Today, TechFreedom filed comments in response to the Federal Communications Commission (FCC) Notice of Inquiry (NOI) on in-space servicing, assembly, and manufacturing (ISAM) activities that may involve Commission licensing. We applaud the Commission for issuing this NOI rather than jumping directly to an NPRM—but express serious concerns over their jurisdiction and expertise in this area. 

“The FCC lacks statutory authority to regulate ISAM,” said James E. Dunstan, TechFreedom’s General Counsel. “The NOI fails to ask this fundamental question. This did not escape the notice of several members of Congress, who have already submitted a bipartisan letter in the docket warning the FCC that it may be overstepping its jurisdiction. Even the FCC has previously questioned whether it has this authority.”

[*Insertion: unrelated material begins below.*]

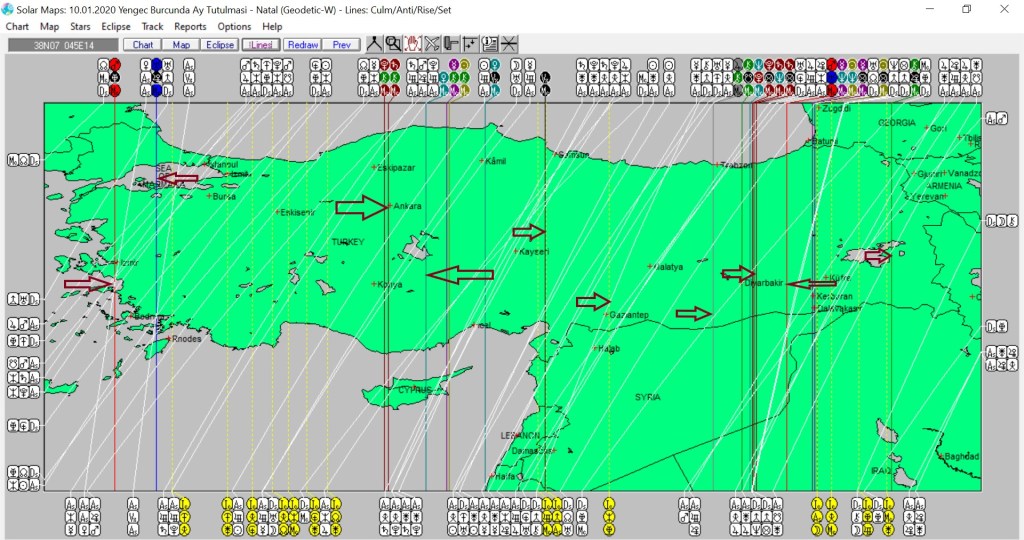Click the Map toolbar button

tap(181, 45)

“The FCC lacks the expertise to declare itself the Federal Space Commission,” Dunstan continued. “The FCC’s experience in ISAM is limited and new. This is in sharp contrast to the decades of study and development in both the government and private sector of ISAM activities. The FCC is at its best, and is afforded the most deference by the courts, when it deals with the issue of spectrum and radio frequency interference, not when steps into a perceived regulatory gap to regulate the activities of U.S. citizens.”

“This proceeding can set the stage for what the FCC can do,” Dunstan concluded. “Despite our grave concerns about FCC overreach, we agree on the role of the FCC in identifying spectrum needed for ISAM and licensing users for that spectrum. We therefore urge the Commission not to adopt a mission-based approach to spectrum allocation and licensing. Given the variability in the types of operations encompassed by ISAM, a flexible regulatory approach is needed which can react rapidly to industry needs and timelines. The failure to do this will lead to a catastrophic brain drain as U.S. space companies move overseas where the regulatory systems better align with industry needs.”